Kinetochore microtubules in crane‐fly spermatocytes: Untreated, 2°C‐treated and 6°C‐grown spindles

Abstract

We investigated the involvement of kinetochore microtubules (kMTs) in mediating chromosome‐to‐pole connections in crane‐fly (Nephrotoma suturalis and Nephrotoma ferruginea) spermatocytes. Two experimental treatments were used to yield spindles with reduced numbers of nonkinetochore microtubules (nkMTs).

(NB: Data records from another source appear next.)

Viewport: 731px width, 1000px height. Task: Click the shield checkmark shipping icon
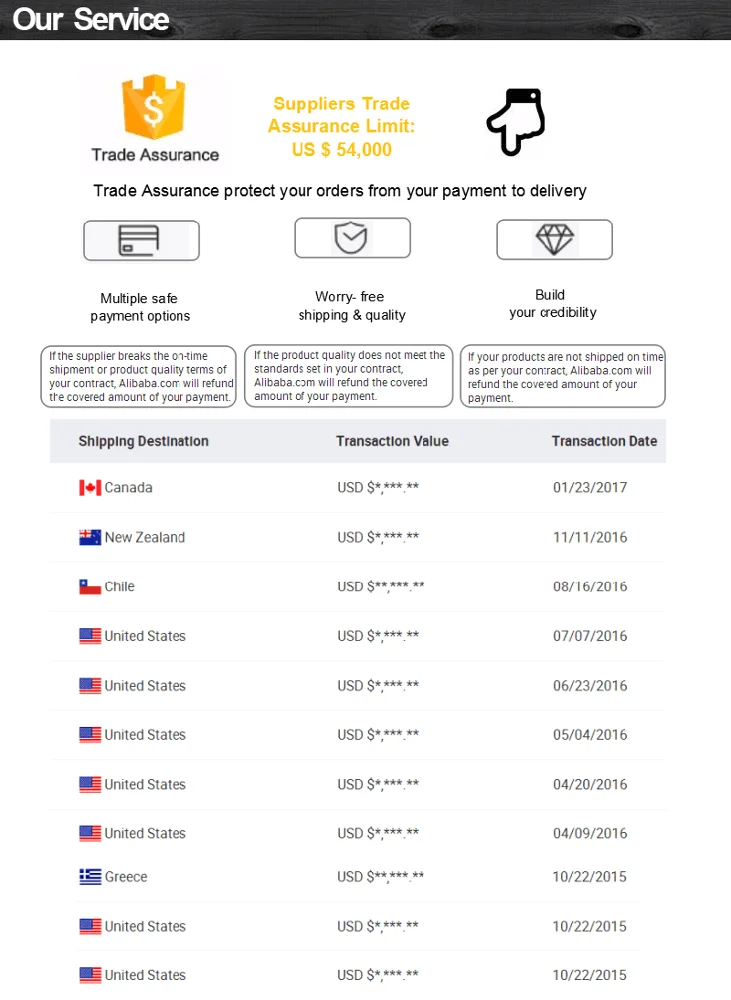coord(351,238)

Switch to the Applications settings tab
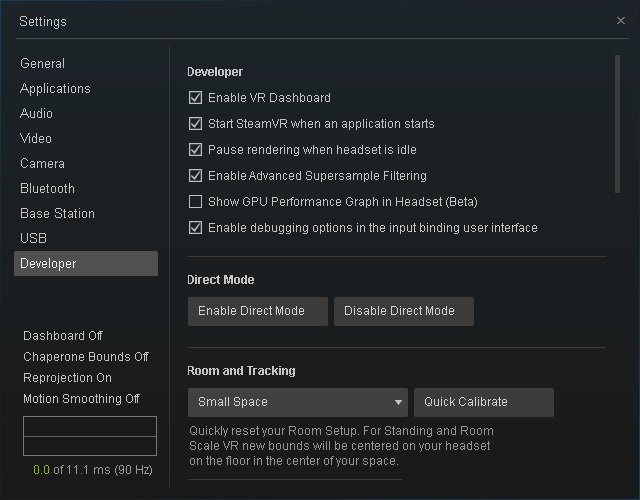click(55, 89)
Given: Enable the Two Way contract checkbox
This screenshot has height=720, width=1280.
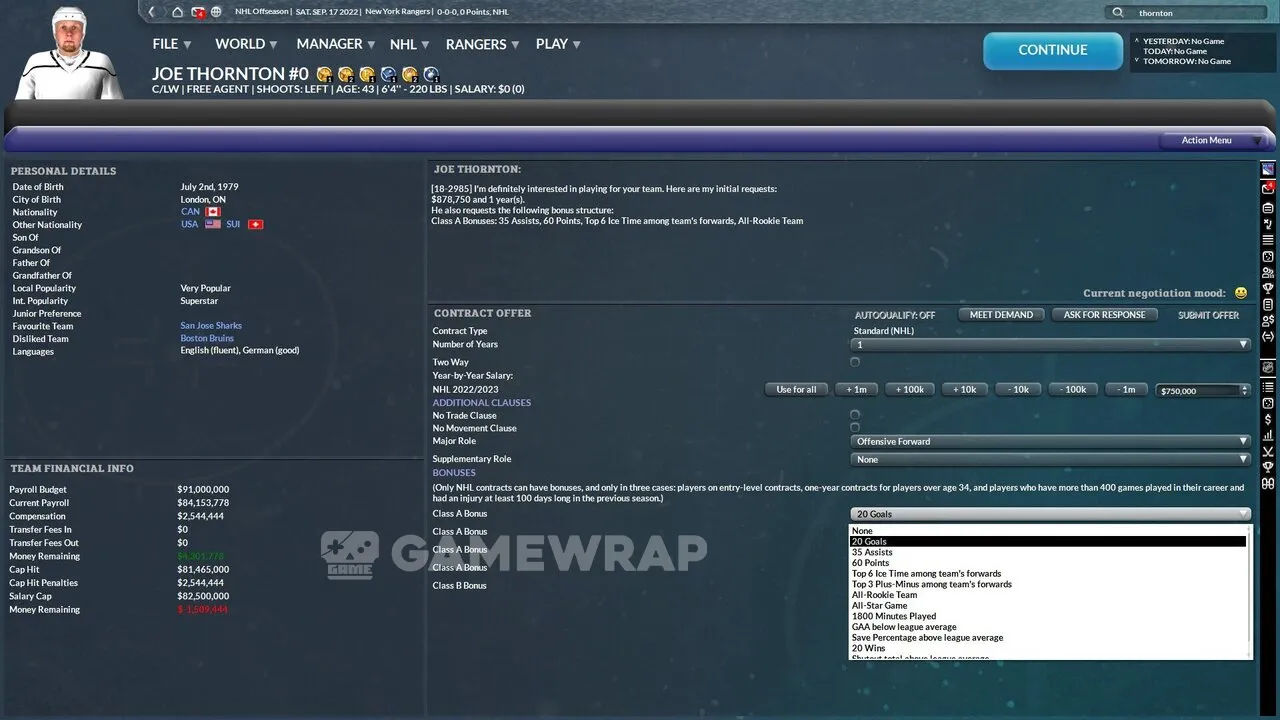Looking at the screenshot, I should point(855,362).
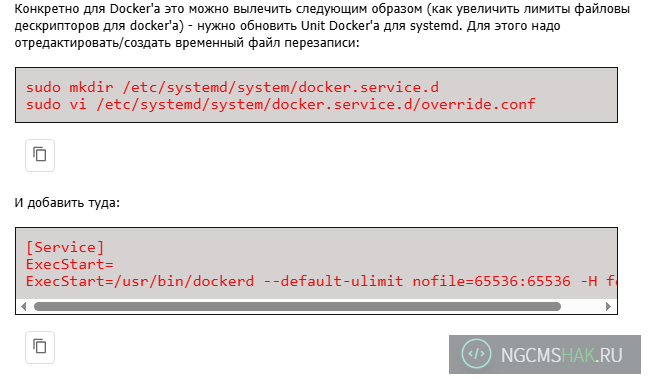Screen dimensions: 651x384
Task: Click 'docker.service.d' in the mkdir line
Action: click(368, 87)
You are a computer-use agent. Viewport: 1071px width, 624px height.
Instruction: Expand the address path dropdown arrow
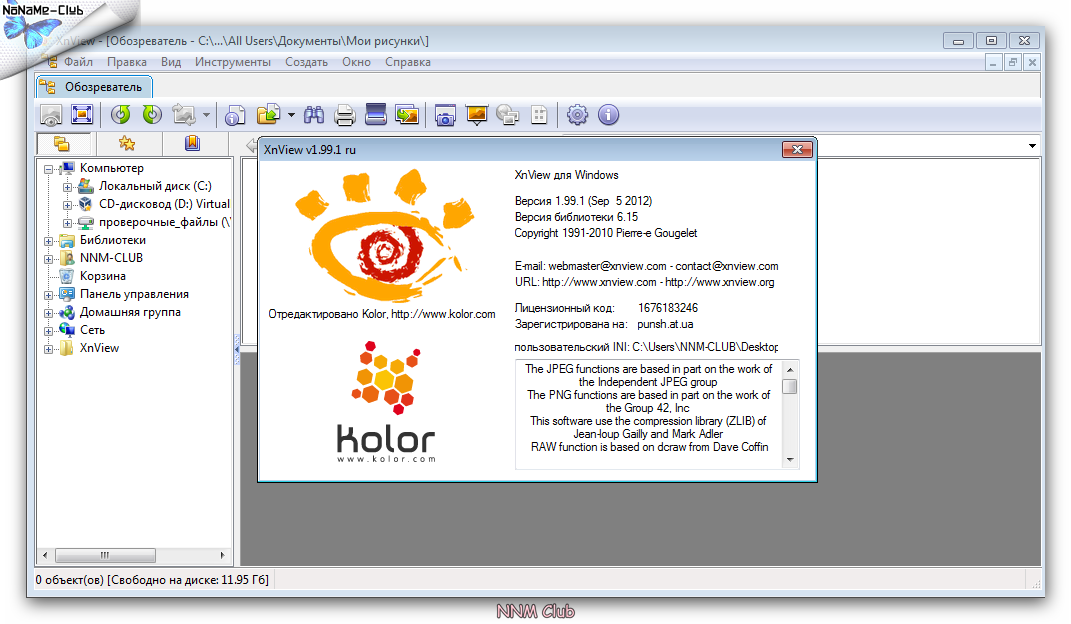click(x=1032, y=147)
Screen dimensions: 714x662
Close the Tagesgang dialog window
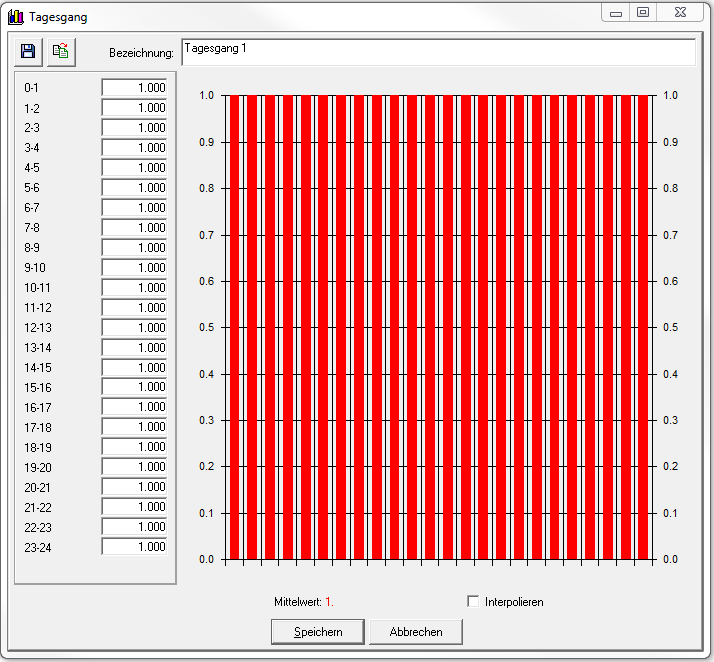679,13
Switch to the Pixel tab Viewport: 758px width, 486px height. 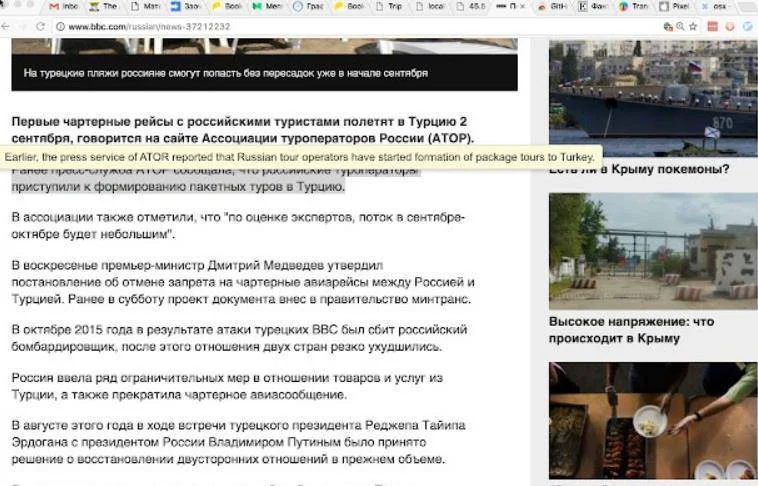tap(675, 6)
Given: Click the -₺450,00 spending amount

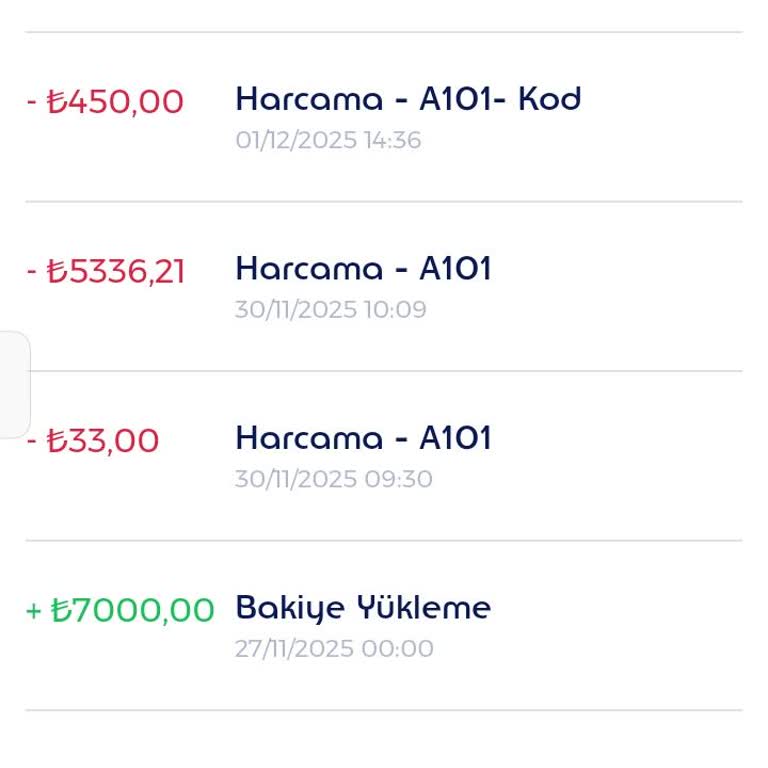Looking at the screenshot, I should tap(105, 102).

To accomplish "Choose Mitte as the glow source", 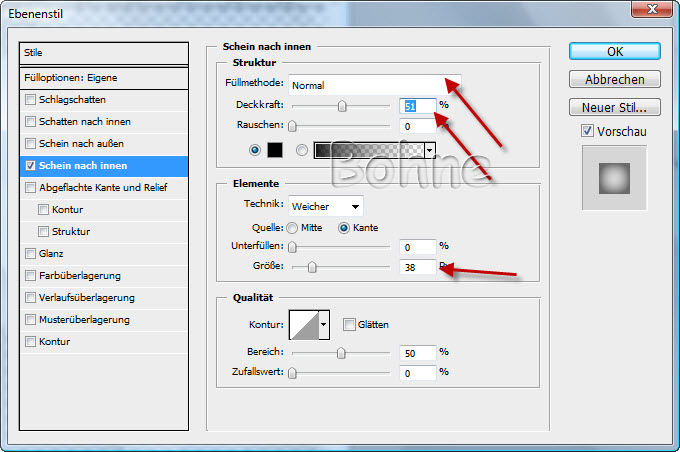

Short‐term (10–15 min) exposure of spermatocytes to 2°C caused depolymerization of the majority of nkMTs, resulting in a kMT:(kMT + nkMT) ratio of 0.76. Long‐term (24h) exposure to 2°C followed by recovery at 6°C resulted in a kMT:(kMT + nkMT) ratio of 0.55, the spindle having more nkMTs than a 2°C‐treated spindle but fewer than an untreated spindle, in which the kMT:(kMT + nkMT) ratio was 0.27. The numbers and lengths of kMTs in 6°C‐grown spindles were similar to those in untreated cells, suggesting that the overall inhibition of MT assembly at 6°C apparently did not affect the mechanism by which kMTs are formed. We observed most kMTs of early anaphase spindles to be long (>3 μm), and many extended to the polar regions of the spindle. Thus, the crane‐fly spindle appears not to be as atypical as it was previously suggested to be.